Faz muito tempo que gente grande diz que chão é sujo. Mãe, pai, bábá, avó, professor. Todos eles. Uma criança nunca acha isso, vive de trela pelo chão ou pela palavra chão. Palavra chão é palavra semente, aquela palavra que nem se tornou palavra, apenas idéias soltas saindo de uma boquinha miúda que carrega no short poeiras e vestígios que entregam logo por onde esse pedaço de pano estava descansando: no chão.
Uma criança só passa a achar que essa superfície-base é suja depois que cresce. Tanto a palavra chão, como o chão em si. Eu não. Não sei se não cresci ou se não mudei de opinião, mas o fato é que sinto uma vontade irremediável de chão, palavra ou superfície. Eu falo coisas que nem sei se existe, junção de palavras cuspidas do pensamento direto para voz, sem uma arquitetura, sem a fase da organização e tantas vezes t-r-a-v-o, o coração começa a esmurrar o peito, arregalo os olhos, respiro fundo e tento refazer, quando não dá certo, em alguns casos, eu calo tudo e opto pela palavra-lágrima, que acaba sendo uma foto etnografia para quem vê, sem precisar de explicações.
Quando eu era pequenininha, passeava pelas superfícies da palavra-chão e também pelo chão-superfície. Minha mãe me colocava para dormir lendo alguma historinha dos irmãos Green. Não sei se elas eram emocionantes a ponto de me levar para o chão todas as noites, mas acontece que todas as manhãs eu acordava toda espalhada naquela junção de cerâmicas marrom-clara.
A minha explicação sempre foi que o chão é geladinho e eu sou calorenta. Apesar de dormir em posições esquisitas e às vezes sentar durante o sono, sonâmbula eu não era. Era vontade mesmo, vontade de chão. Por que na sala de televisão eu tava muito acordada e era a mesma coisa: Todos sentados no sofá e eu lá no chão. Minhas brincadeiras sempre foram no chão. Seria impossível pular amarelinha em cima de uma cama. Corda, elástico e bolinha de gude também.

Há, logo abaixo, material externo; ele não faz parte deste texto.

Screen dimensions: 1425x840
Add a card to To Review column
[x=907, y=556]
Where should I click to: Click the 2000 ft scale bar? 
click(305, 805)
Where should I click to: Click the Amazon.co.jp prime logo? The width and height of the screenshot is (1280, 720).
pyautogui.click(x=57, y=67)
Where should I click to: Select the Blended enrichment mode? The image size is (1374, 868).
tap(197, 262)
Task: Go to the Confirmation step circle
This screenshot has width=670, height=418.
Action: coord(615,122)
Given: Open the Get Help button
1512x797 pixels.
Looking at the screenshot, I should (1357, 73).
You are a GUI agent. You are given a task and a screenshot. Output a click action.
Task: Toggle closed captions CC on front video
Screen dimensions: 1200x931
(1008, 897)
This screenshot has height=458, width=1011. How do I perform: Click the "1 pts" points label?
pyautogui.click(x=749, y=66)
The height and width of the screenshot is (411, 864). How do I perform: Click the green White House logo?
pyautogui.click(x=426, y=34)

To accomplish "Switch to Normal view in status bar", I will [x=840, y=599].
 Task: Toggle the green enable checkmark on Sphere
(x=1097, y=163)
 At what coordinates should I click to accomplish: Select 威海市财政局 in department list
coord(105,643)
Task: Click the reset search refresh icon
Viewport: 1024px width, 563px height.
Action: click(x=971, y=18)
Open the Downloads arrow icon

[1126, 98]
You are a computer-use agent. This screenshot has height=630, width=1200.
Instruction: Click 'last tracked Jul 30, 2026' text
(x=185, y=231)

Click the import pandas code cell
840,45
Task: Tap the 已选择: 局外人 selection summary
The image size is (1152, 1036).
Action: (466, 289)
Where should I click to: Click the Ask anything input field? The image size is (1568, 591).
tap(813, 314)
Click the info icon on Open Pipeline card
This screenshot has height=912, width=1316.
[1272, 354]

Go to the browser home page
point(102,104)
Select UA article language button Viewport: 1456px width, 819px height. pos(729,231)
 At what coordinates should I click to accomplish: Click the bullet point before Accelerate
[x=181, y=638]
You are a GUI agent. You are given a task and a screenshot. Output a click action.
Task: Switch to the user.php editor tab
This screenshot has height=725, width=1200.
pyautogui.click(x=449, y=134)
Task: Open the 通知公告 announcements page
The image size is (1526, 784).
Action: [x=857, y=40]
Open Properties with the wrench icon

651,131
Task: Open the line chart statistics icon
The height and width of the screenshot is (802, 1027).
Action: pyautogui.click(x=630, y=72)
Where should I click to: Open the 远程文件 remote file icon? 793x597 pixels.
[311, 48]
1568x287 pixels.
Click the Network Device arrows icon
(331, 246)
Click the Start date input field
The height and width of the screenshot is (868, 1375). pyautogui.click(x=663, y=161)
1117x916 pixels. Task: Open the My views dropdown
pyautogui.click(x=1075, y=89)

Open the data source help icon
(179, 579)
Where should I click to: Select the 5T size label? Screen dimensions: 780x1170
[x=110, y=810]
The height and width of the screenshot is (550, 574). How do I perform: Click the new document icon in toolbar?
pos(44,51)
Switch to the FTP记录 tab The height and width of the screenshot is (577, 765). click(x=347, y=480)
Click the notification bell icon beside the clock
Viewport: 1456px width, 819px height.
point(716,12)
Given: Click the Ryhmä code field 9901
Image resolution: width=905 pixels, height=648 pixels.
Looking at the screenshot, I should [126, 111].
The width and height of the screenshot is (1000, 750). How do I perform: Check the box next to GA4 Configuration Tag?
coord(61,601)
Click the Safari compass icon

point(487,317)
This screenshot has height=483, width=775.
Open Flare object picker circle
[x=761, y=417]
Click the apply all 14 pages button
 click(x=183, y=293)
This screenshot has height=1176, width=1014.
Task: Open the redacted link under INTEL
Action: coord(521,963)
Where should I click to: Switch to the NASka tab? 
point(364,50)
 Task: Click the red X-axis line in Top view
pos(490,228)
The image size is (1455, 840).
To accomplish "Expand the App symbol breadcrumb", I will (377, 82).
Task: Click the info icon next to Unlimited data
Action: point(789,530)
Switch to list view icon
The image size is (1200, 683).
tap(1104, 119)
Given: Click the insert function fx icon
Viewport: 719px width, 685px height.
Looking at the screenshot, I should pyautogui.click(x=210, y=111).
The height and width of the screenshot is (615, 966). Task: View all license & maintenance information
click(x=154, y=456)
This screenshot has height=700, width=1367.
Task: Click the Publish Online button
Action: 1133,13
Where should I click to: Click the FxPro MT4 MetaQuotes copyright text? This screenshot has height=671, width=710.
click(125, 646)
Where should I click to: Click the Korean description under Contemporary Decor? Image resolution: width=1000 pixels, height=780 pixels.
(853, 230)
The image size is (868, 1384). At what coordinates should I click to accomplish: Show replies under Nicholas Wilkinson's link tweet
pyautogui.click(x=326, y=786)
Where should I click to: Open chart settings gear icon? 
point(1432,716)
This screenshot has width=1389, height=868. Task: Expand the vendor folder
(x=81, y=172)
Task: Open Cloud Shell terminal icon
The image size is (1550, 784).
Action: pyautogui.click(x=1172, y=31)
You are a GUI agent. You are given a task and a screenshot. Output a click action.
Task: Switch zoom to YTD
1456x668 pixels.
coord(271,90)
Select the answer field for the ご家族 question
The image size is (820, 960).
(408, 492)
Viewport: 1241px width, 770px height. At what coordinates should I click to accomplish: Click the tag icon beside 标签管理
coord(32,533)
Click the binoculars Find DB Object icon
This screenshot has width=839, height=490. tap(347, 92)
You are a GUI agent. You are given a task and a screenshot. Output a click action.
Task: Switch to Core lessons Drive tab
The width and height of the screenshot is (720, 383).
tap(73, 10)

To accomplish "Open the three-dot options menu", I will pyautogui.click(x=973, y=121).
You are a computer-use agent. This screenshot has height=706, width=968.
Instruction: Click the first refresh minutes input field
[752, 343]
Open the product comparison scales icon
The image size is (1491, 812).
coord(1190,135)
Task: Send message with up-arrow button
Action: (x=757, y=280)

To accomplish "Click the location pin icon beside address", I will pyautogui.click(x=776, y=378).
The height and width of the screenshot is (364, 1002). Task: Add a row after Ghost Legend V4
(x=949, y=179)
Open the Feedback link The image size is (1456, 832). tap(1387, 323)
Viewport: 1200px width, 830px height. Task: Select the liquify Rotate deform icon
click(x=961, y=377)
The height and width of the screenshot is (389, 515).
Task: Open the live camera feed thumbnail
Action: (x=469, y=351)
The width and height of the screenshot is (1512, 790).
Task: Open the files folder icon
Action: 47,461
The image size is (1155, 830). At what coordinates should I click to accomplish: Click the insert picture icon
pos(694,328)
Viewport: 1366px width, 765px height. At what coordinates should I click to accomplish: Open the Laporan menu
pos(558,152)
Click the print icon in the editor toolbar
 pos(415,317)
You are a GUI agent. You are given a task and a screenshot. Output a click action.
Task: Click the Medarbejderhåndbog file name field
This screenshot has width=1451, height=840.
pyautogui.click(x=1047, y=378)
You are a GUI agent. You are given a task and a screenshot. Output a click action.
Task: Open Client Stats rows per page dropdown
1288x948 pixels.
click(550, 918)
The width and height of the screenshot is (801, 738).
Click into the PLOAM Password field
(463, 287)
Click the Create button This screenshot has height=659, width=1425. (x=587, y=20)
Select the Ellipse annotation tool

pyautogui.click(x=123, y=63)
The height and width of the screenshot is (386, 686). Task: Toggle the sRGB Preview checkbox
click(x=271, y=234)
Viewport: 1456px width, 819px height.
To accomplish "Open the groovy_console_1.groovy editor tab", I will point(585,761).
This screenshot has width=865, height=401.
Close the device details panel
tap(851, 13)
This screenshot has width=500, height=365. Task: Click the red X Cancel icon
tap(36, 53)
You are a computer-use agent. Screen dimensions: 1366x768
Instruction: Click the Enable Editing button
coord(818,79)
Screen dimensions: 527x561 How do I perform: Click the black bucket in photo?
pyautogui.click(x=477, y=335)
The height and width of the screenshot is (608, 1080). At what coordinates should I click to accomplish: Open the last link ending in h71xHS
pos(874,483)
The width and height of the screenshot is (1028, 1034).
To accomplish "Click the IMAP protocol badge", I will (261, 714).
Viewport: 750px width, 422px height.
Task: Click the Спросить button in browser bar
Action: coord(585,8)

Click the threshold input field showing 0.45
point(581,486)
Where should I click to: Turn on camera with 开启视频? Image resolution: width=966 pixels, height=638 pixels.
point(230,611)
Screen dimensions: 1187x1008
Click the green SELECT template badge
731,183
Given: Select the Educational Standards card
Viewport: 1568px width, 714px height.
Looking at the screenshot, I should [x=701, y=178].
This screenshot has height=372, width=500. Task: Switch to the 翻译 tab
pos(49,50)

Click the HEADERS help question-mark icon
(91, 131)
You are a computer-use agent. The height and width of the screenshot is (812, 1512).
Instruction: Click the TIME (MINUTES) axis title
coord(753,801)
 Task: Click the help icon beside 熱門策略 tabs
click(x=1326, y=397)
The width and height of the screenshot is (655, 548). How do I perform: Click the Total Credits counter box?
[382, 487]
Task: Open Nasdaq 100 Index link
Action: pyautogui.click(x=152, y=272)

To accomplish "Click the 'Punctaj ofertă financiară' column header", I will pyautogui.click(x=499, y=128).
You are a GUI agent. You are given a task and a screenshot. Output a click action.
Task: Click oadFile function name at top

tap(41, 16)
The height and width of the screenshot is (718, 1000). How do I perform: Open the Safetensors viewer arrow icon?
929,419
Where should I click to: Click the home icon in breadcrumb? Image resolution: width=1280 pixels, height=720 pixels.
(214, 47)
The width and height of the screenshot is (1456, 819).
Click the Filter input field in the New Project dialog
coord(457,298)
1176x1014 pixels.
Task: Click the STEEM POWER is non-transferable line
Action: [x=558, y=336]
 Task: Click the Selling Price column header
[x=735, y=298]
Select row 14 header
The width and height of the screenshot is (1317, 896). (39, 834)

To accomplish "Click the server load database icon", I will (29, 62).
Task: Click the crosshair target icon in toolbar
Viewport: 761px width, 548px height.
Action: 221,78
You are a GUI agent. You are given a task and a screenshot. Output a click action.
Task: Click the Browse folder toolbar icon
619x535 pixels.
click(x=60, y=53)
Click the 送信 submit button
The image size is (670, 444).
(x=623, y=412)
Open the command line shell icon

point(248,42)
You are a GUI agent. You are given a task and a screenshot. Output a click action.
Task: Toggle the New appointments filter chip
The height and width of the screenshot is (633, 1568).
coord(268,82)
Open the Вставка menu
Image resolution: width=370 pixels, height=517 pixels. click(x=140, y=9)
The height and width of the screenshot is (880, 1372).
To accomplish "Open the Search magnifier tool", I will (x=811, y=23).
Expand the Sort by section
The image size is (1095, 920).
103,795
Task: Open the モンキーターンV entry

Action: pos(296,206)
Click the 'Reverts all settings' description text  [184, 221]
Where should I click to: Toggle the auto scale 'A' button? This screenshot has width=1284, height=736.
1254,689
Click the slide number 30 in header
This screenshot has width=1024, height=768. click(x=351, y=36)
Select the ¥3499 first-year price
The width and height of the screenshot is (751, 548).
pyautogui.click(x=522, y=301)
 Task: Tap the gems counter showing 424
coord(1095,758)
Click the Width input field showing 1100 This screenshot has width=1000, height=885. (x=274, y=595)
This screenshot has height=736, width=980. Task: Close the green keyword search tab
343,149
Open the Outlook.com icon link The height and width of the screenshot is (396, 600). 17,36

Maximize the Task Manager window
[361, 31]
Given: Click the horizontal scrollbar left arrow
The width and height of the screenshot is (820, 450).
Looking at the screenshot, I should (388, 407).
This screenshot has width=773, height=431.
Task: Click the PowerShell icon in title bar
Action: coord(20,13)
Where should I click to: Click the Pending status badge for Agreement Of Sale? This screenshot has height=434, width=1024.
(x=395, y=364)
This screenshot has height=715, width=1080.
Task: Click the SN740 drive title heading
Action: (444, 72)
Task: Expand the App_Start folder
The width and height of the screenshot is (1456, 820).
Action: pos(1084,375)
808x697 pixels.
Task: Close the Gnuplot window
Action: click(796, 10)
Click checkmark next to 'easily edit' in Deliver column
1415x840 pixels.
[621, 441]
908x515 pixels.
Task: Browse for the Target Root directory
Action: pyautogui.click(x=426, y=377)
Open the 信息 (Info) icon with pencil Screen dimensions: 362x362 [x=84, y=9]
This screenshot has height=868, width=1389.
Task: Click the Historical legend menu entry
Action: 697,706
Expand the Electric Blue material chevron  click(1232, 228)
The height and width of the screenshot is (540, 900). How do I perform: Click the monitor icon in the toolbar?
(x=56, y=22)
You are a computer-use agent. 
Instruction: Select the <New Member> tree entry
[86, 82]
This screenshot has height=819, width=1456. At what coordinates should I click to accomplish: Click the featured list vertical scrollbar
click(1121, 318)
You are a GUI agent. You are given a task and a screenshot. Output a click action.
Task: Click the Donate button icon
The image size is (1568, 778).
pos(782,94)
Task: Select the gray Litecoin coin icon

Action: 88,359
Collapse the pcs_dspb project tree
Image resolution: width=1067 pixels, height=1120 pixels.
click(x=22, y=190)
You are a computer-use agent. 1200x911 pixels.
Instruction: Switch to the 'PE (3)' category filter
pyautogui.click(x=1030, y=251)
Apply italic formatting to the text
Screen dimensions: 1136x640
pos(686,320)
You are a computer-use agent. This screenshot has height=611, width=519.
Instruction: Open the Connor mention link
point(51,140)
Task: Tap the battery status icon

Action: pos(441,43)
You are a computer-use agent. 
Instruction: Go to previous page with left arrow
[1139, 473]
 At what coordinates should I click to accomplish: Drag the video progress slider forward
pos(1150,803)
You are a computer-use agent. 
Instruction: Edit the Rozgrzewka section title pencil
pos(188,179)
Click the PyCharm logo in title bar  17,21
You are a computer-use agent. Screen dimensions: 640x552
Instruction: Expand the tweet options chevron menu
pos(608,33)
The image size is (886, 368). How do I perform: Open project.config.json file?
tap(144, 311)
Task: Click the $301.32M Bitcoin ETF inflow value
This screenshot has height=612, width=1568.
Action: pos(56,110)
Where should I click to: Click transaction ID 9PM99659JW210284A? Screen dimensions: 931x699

Tem uma coisa que eu nunca disse para ninguém e se eu fosse dizer de voz falada, tenho certeza que ia acabar na palavra-chão fora de conexão: Desde que me entendo por gente eu faço alongamento e dentro do alongamento sempre tem a parte em que você deita o corpo todo no chão e fica com o nariz grudado nele. Eu admito que sempre dou uma cheiradinha, e, o mais engraçado é que pode mudar o ano, mudar de sala e até mesmo de estado (físico e geográfico), que esse chão do “momento alongamento” tem o mesmo cheiro. Um cheiro que lembra tijolo, que lembra terra com chuva, que lembra semente, que lembra gelado, que lembra cansado.
Eu tinha (e tenho) a mania de testar superfícies e texturas. Cimento, azulejo, taco, brita, areia, lama, gramado. Em cada uma o pé sente uma coisa diferente. Tenho preferência por chão gelado. Acho azulejo, mármore ou granito uma beleza!
A vida inteira meus pés foram acostumados com chão-grama lá de Aldeia que às vezes espeta e molha por causa da chuva, mas ano passado eu me mudei para um apartamento e precisava decidir o tipo de piso dos quartos. O cômodo maior de todos era da minha mãe e já estava com um piso de madeira que é chique e caro. Os outros quartos estavam com um carpete velho e empoeirado que coçava os pés e esquentava demais, precisava ser trocado. Na hora eu disse: “-Porcelanato! É bonito e gelado.” O semblante da minha mãe foi de repreensão, como se estivesse revivendo um passado próximo. E decidiu que os “chãos” de todos os quartos seriam que nem o do quarto dela: de madeira, chique, caro e quente. Tentei convencer até onde podia que só o meu quarto ficasse com o piso de porcelanato, mas não teve jeito, segundo ela, ia parecer um circo.
- Mas eu sempre adorei circo...
Desde então, espero ansiosa pelo dia em que eu possa ser dona do meu próprio chão, no sentido literal da palavra.
- Mas eu sempre adorei circo...
Desde então, espero ansiosa pelo dia em que eu possa ser dona do meu próprio chão, no sentido literal da palavra.
Etnografia para a cadeira de Antropologia, novembro de 2008.